川崎春彦さんが亡くなりました。
10月5日の読売新聞には、「日本画家の川崎春彦(かわさき・はるひこ)さんが2日、老衰で死去した。89歳だった。告別式は…」とありました。
父親の川崎小虎(かわさき・しょうこ)と義兄の東山魁夷に学び、主に日展を中心に活躍されていました。 代表作の「朝明けの湖」など、力強い色彩による自然の生命力あふれる風景を描いていました。
我が家に団扇(うちわ)があります。40年以上前のものですが、川崎春彦(かわさき・はるひこ)さんの作品を基に作られたものです。

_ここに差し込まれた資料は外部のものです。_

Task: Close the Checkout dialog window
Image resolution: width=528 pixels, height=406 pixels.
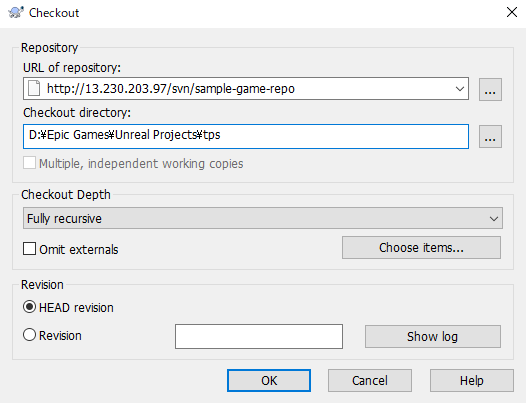Action: 512,12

そこには、「朝明けの草原」が描かれているように見えます。草原の彼方から朝陽が出る前の風景です。手前の湖に光が複雑に反射しています。夜明け前の藍色の空と、草原、白い光、遠くに小さな木があり、鳥が数羽飛んでいます。 また、夏の日の「夕立」後の風景にも見えます。激しい夕立の後、暗い空の切れ目から光が草原と湖にそそいでいるようにも見えます。
いずれにしても、動きのある自然を描いており、じっと見ているとその場所にたたずんでいるような錯覚になります。描かれた世界に引きこまれそうです。

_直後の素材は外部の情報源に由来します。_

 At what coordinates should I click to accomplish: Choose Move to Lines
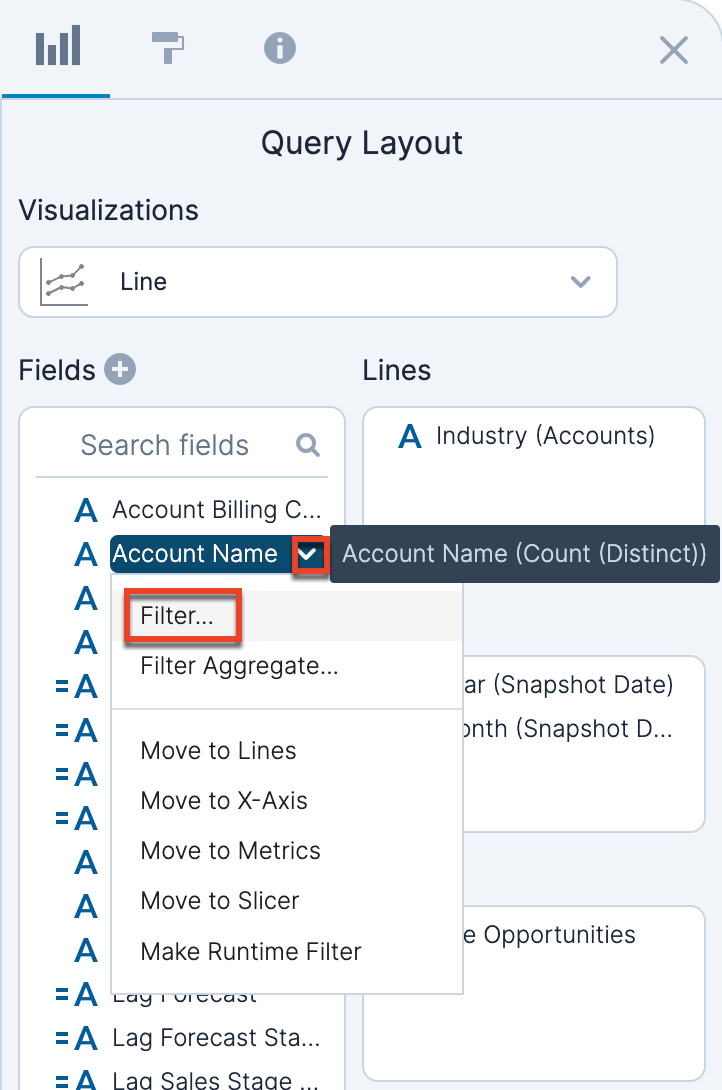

何年間続けたかは覚えていませんが、夏のご挨拶として「粋筋」にお届けしていました。 普通の団扇の倍以上の大きなもので、裏には百貨店の名前が入っています。 柳橋や新橋の料亭で、旦那方に芸者さんが「やさしく」扇いでいたと思います。
川崎春彦(かわさき・はるひこ)さんにお願いしたのは、当時社長だった川崎千春(かわさき・ちはる)の親戚だったからだと思います。川崎千春は京成電鉄の社長でしたが、百貨店の社長も兼ねていました。デパートの包装紙も紆余曲折がありましたが、最終的に東山魁夷の作品から作られました。
「川崎天皇」と言われていたワンマン社長で、絶大な権力を持っていました。成田空港への乗り入れや東京ディズニーランドの開設は、あの方がいなければ出来なかったことだと思います。
我が家にはもう一つ、下保昭(かほ・あきら)さんの水墨画を使った団扇(うちわ)があります。独創的な水墨画の幽玄美で知られる方ですが、今年の8月15日に91歳で亡くなりました。岳父は日本画家の小野竹喬(小野・ちっきよう)です。
団扇(うちわ)を見ていると、昔を思い出します。一緒に仕事をしていた同僚や上司のこと、そして川崎千春(かわさき・ちはる)社長に対し、『お辞めください』と言った自分のことを。
*川崎小虎(かわさき・しょうこ)の祖父は、大和絵画家の川崎千虎(かわさき・ちとら)。尾張藩士で徳川家に仕えた代々浮世絵師の家柄。